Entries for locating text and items
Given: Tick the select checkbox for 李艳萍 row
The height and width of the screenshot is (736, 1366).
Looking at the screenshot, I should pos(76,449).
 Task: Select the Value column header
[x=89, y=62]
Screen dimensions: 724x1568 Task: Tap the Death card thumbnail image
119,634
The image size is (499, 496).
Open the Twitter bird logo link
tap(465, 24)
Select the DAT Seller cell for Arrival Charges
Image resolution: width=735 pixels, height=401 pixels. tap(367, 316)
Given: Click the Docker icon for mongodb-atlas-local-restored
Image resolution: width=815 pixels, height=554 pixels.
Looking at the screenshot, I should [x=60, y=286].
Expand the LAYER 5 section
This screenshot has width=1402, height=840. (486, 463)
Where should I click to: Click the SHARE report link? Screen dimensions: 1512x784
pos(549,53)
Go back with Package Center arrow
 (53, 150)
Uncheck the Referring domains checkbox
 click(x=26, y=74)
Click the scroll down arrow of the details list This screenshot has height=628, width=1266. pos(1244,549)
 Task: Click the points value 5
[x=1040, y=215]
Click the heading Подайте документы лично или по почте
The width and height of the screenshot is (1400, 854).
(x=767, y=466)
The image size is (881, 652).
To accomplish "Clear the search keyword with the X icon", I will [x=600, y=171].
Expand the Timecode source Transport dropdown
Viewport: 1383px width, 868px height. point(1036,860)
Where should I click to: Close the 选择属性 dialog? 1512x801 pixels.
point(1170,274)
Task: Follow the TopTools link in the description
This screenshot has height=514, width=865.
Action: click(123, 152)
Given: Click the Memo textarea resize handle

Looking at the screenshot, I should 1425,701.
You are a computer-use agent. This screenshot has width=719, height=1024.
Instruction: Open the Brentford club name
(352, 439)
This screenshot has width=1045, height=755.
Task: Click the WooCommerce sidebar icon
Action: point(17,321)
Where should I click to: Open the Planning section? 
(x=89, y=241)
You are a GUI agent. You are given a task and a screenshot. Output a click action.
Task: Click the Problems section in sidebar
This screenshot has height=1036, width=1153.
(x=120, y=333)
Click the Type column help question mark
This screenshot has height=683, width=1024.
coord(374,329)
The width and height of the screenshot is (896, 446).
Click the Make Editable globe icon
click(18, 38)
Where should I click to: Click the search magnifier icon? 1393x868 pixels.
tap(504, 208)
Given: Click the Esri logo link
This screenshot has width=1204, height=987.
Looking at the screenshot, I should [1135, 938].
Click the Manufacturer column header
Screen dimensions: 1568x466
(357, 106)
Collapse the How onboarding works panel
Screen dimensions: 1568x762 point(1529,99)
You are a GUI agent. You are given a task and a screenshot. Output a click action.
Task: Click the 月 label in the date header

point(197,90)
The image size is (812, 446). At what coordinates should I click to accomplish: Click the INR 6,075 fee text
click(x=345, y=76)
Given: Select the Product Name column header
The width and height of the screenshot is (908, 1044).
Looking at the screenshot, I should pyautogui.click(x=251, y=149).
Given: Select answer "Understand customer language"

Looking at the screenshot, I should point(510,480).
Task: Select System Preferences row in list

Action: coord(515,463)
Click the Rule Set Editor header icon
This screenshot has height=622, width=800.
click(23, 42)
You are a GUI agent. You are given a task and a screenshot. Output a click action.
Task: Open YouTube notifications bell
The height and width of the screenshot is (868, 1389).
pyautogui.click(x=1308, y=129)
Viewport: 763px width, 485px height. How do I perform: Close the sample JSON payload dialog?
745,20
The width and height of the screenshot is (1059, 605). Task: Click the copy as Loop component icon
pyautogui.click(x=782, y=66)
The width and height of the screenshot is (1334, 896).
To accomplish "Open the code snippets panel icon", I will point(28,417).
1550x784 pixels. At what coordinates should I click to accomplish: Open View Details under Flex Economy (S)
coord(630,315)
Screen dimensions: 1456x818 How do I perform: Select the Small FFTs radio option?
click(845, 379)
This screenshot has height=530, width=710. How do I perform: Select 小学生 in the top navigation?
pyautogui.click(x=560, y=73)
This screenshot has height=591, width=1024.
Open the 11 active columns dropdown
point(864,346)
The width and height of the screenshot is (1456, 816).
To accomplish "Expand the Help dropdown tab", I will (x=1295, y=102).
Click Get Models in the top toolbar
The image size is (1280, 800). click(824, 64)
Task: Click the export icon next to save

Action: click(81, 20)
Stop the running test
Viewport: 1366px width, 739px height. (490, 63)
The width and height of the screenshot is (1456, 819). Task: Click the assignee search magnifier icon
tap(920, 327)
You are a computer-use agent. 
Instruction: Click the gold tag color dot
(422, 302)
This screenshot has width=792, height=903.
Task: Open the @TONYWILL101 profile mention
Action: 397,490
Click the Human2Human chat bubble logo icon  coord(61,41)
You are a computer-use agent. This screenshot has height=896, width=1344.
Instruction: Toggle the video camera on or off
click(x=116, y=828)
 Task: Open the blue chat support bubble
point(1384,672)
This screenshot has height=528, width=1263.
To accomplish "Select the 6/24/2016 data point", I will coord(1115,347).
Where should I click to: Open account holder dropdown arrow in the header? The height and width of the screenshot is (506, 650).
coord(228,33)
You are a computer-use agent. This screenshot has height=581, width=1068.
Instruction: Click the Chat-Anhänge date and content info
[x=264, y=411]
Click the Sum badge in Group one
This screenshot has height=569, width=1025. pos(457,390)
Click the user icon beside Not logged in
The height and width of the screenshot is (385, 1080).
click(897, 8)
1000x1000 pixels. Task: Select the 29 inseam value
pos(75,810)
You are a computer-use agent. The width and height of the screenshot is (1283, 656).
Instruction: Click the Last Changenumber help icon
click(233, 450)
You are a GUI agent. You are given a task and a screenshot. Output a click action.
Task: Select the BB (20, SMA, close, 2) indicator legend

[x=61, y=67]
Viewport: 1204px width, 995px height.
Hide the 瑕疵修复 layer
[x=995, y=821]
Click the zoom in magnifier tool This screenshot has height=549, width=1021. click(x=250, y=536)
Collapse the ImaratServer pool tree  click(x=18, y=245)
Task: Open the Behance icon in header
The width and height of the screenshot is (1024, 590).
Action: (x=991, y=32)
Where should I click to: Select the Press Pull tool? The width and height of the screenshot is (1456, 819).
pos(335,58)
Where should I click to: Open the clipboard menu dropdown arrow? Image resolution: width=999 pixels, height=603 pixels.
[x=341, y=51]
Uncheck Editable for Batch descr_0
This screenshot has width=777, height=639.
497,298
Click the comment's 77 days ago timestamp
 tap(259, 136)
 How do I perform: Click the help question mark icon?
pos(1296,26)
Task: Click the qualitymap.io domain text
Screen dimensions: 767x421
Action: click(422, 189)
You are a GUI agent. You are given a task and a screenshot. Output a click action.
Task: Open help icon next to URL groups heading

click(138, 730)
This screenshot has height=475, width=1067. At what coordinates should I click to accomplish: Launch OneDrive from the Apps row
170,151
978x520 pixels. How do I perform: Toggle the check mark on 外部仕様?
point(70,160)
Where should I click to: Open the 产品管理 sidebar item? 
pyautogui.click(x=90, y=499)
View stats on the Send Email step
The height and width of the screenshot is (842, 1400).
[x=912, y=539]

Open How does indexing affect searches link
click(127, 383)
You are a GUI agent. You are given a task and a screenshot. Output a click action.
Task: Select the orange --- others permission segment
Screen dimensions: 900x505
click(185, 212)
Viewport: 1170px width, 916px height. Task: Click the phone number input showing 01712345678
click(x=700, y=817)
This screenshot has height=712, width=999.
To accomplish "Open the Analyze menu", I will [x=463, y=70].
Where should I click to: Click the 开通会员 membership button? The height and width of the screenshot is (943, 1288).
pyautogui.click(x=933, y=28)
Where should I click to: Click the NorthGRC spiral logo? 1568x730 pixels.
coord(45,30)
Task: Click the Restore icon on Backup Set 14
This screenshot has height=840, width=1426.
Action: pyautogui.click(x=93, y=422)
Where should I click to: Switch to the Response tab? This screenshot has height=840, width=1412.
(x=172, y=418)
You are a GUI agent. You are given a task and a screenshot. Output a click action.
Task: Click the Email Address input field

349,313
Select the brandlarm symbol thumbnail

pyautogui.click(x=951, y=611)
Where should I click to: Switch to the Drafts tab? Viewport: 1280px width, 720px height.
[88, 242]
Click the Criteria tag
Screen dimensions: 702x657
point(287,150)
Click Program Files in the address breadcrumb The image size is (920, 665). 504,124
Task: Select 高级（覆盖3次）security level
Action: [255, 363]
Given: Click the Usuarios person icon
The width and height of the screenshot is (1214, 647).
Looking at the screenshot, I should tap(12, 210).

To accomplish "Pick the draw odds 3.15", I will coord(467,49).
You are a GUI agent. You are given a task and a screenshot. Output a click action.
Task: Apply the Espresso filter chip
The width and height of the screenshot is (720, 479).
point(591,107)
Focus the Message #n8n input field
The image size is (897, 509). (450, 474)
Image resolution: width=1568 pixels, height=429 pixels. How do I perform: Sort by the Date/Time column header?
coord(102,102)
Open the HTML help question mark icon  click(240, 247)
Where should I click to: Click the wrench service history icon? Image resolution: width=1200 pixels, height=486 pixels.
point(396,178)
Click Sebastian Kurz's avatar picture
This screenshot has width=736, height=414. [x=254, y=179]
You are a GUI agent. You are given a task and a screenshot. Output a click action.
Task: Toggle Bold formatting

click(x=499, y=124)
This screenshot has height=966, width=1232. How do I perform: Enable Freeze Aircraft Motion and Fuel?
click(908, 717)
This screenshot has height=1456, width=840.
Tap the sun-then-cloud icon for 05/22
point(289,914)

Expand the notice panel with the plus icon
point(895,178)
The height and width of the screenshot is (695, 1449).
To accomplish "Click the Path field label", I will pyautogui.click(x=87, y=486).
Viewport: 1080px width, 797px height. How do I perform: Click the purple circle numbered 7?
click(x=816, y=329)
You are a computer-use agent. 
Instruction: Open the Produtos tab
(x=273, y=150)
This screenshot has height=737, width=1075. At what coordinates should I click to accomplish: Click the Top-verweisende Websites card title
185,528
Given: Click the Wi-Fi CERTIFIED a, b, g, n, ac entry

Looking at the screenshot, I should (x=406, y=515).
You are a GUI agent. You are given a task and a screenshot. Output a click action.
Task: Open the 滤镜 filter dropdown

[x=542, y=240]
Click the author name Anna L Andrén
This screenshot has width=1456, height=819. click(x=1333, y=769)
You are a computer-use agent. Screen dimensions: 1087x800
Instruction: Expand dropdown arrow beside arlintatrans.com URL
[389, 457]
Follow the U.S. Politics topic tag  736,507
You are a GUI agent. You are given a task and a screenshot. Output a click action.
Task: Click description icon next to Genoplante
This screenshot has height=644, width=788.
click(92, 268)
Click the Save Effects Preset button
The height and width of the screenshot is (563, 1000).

What you are asked to do - Please state how many of the lines above contain the string "sidebar", where case counts. Reply with the number alone.

Result of this exercise - 3